Why should you read Kurt Vonnegut?

A 9th grade student who recently finished one of my favorite books, Catch-22,
asked me to recommend something she should read next.

I replied, "Have you ever heard of Kurt Vonnegut?"

I'm always reluctant to recommend my favorites to students.
They're so subjective
(even moreso the curriculum I've designed and make everyone follow).

I feel I have to defend the works.
Or be good enough for them myself.

It's weirdly personal,
in the way that literature, often at its best, can be,
in the ways I try every day to sell to students with other texts.

What a contradiction!

I've never taught a Vonnegut novel, even though he's my favorite.
(I have included "Harrison Bergeron" in a short stories unit.)
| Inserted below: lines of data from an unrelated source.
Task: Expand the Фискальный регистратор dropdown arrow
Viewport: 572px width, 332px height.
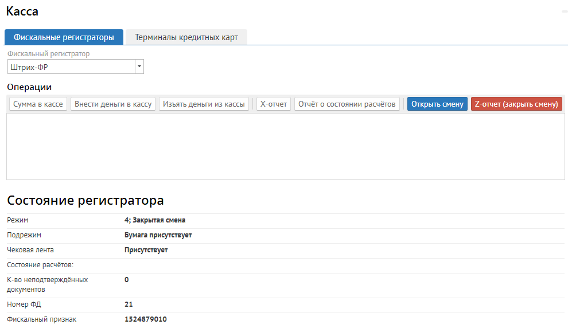Action: pyautogui.click(x=139, y=67)
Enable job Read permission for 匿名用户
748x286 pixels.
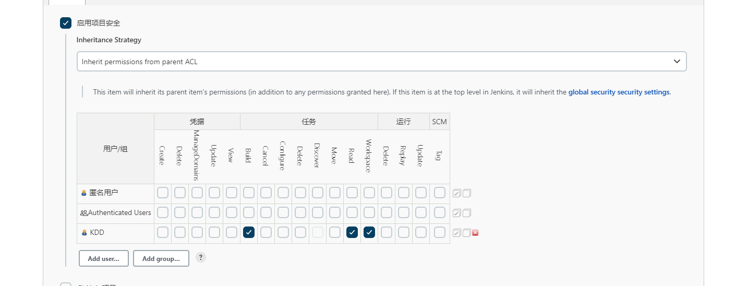coord(352,193)
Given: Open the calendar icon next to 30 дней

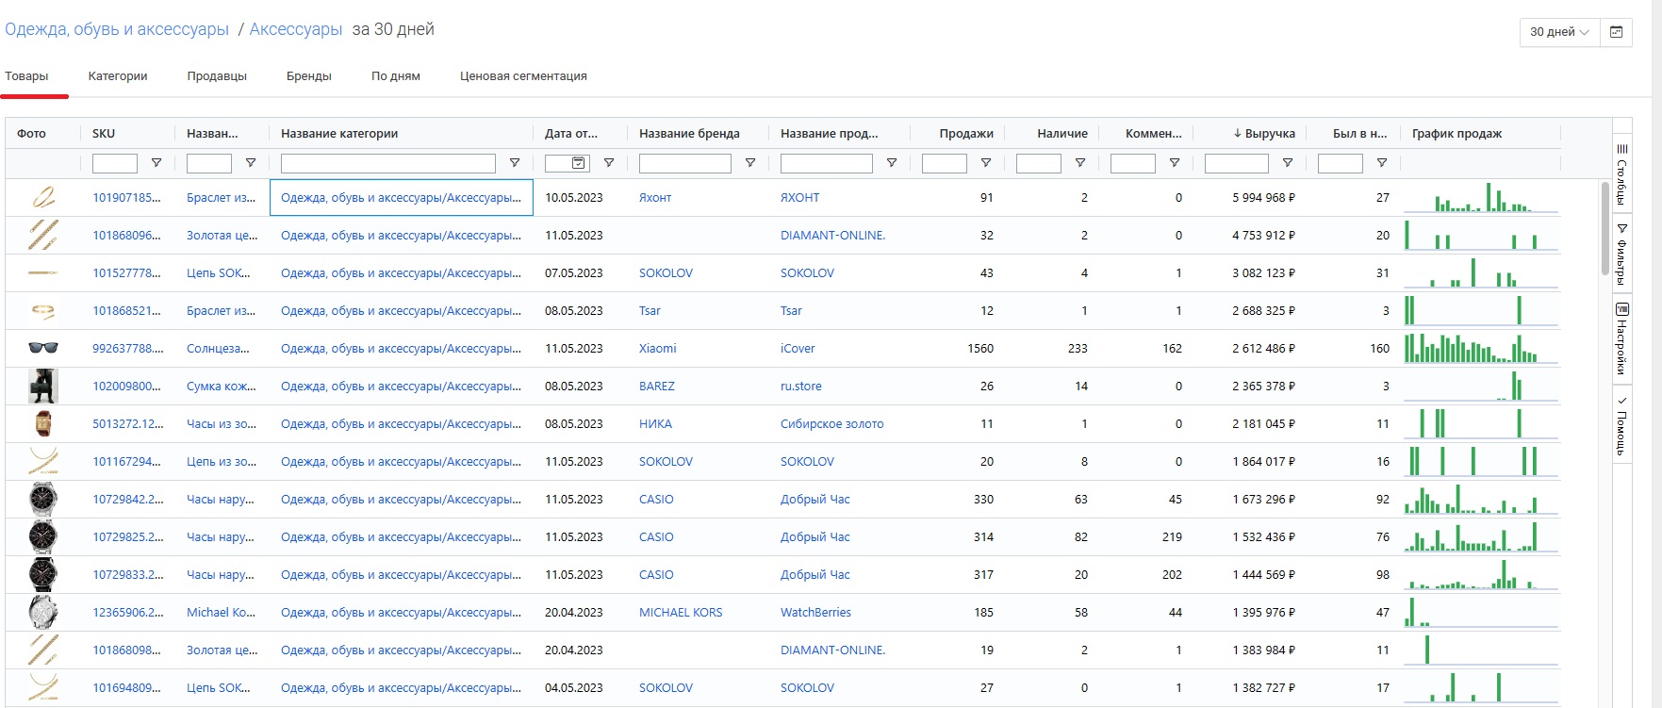Looking at the screenshot, I should point(1616,32).
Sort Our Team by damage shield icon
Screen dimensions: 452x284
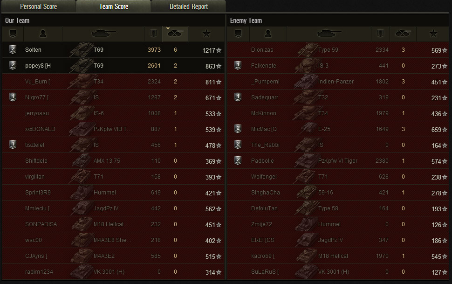153,34
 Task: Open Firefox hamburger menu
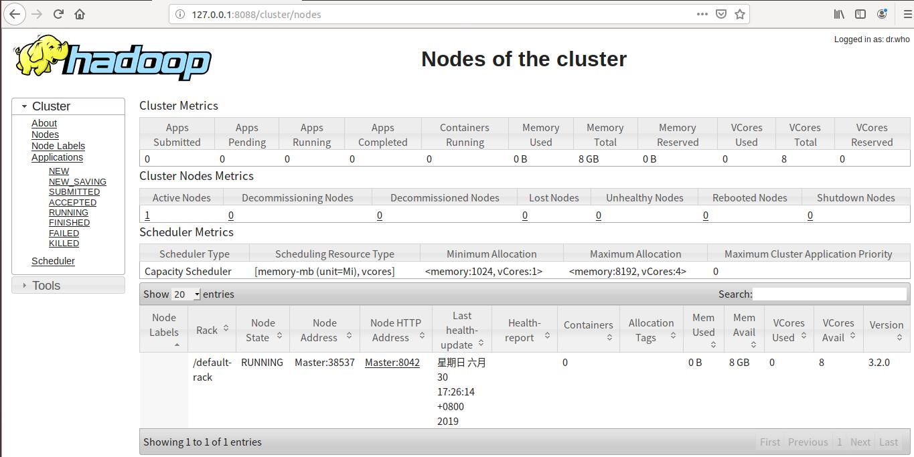coord(907,14)
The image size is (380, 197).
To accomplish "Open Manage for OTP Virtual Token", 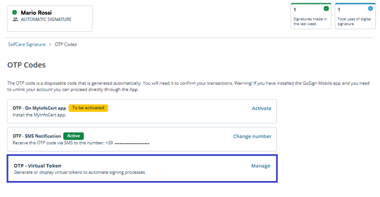I will (x=260, y=166).

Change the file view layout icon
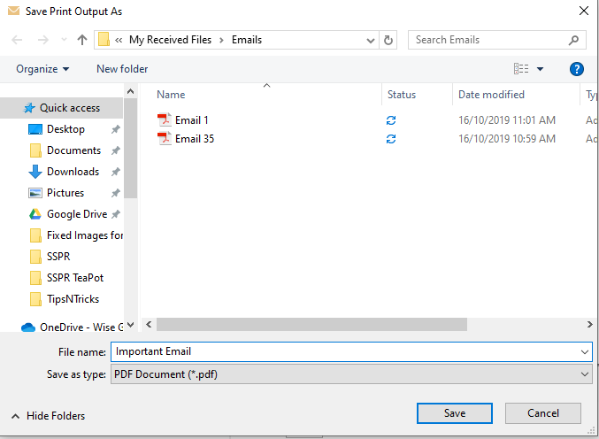[x=521, y=69]
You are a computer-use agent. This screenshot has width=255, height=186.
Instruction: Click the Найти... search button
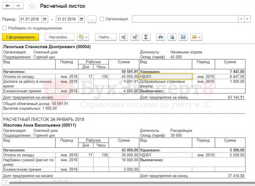106,37
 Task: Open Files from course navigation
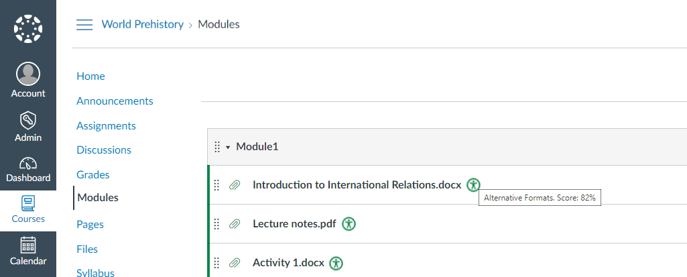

I'm kind of too scared to do it.

And then later today, I came across this video from TED Ed:
Why should you read Kurt Vonnegut?

As I watched it I thought about how I had just recommended Vonnegut to a student
and how she'll probably come back and ask me why I like this author
and want to talk about how his works align with who I am as a human being.

And realized I felt pretty good about that.

Maybe good art is easily defensible, really.

"In spite of his insistence that we're all here to fart around, in spite of his deep concerns about the course of human existence, Vonnegut also advanced the possibility, however slim, that we might end up making something good. And if that isn't nice, what is?"